Im Schutze der Nacht werden Kräfte gesammelt, um gemeinsam dem Mangel an Nahrung, Trinkwasser und medizinischer Versorgung zu trotzen. Und man versucht, sich ein Bild davon zu machen, wie man sich in dieser beklemmenden Notsituation eine Zukunft aufbauen kann. Das Team hält bereits jetzt an der Fortführung des Projekts Bébés Bienvenus fest, das sich der Kleinkinder von 0 bis 3 Jahren annimmt – denn es sind die Kleinsten, die am verletzlichsten sind.

Im Schutze der Nacht werden Kräfte gesammelt, um über die Notlage nachzudenken : Was tun wir und wohin gehen wir ? Dort, wo die Familien leben, rutscht die Erde weiter ab, sind die Häuser grösstenteils zerstört – doch genau dort zeigen sich echte Nachbarschaftshilfe und der unbändige Wille zusammenzuleben.

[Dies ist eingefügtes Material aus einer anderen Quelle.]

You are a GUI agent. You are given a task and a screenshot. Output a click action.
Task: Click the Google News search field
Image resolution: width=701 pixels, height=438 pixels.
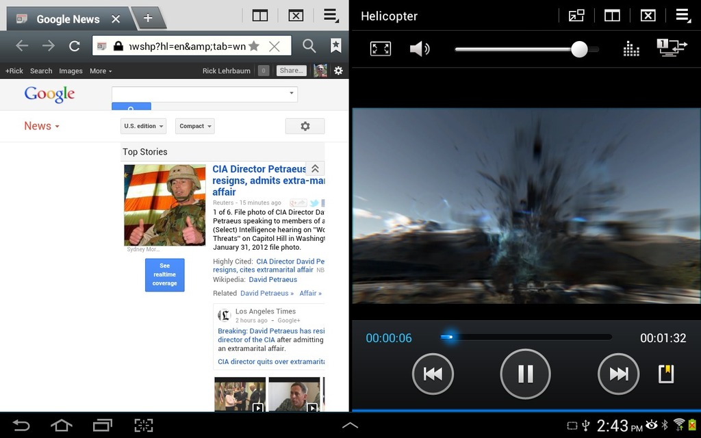pos(199,94)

„Wir hoffen, dass dies für uns alle nicht nur eine Tragödie ist, sondern auch eine Prüfung, die dazu führt, dass wir einander näherkommen. Dieses Ereignis muss ein Stück Weltgeschichte werden“, betont Jaqueline Plaisir, hauptamtliche Volontärin von ATD Vierte Welt Haiti. Und wir ?

Wie kann man uns helfen zusammenzustehen, damit wir nicht in dieser Flut von Eindrücken untergehen? Diese Flut von Bildern und Nachrichten zeigt eine absolut lebenswichtige internationale Solidarität. Doch in diesem Meer aus Leid, verschüttetem Leben und Zerstörung bleibt sie unbemerkt und wirkungslos, ausser sie vereint sich mit der spürbaren Solidarität, die durch den Mut, die Intelligenz und den Glauben der Menschen aus dem tiefsten Inneren dieses Landes, aus seiner Geschichte und seiner Seele emporsteigt.

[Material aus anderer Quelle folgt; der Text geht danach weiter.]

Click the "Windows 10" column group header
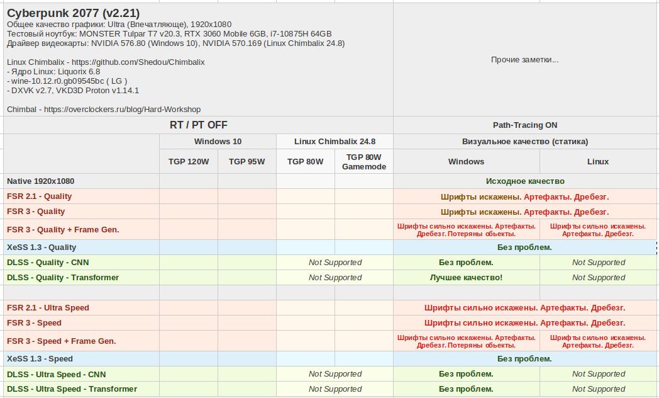 click(x=218, y=142)
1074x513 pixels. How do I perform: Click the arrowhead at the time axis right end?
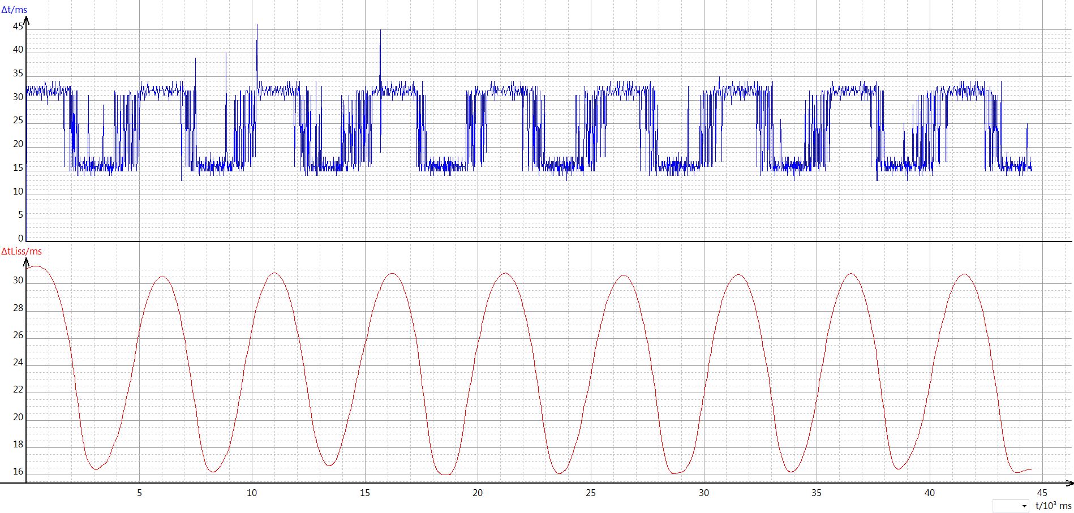(1069, 483)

In den Quartieren sind die Familien im Moment noch auf sich gestellt und sie wissen, sie müssen sich selbst helfen, da ihnen zurzeit niemand zu Hilfe kommt. Der haitianische Schriftsteller Dany Laferrière sagte in einem Interview : „Was diese Stadt nach dem Erdbeben gerettet hat, ist die Kraft der Ärmsten. Dank ihnen hat Port-au-Prince überlebt.“

Wie können wir einander helfen, im Sinne der Vision von Pater Joseph Wresinski zu handeln? Jener Vision, die er 1968 im Artikel „Gewalt an den Armen“ (La violence faite aux pauvres) niederschrieb : „Wenn der im Elend Lebende Fragen aufwirft, tut er es nicht, weil er unseren Fortschritt verlangsamen will. Im Gegenteil, er nötigt uns, unseren Horizont zu erweitern, unendlich weiter zu schauen und ehrgeiziger zu sein, als wir es sind.“ Haiti bietet nun die Möglichkeit, dass wir die Dringlichkeit dieser Vision in all unseren Einsatzgebieten erkennen können. Wie können wir weltweit als Bewegung diese Chance nutzen ?

Diese Frage verpflichtet uns, hierfür in unserem Alltag, der geprägt ist von Aktivitäten, Einsätzen und Öffentlichkeitsarbeit, einen Platz zu schaffen. Binden wir Haiti in unseren Alltag ein, zeigen wir, dass wir überall vor derselben Herausforderung stehen. Wir haben es nicht mit einer Hierarchie verschiedener Notfälle oder Dringlichkeiten zu tun, wir sind vielmehr mit einem Elend konfrontiert, das aus „Ungerechtigkeit und Gewalt aller Art“ besteht.

Leid für Haiti bedeutet Leid für die Welt.

Fortschritt in Haiti bedeutet Fortschritt in der Welt.

Wir sind eine einzige Menschheit in Bewegung.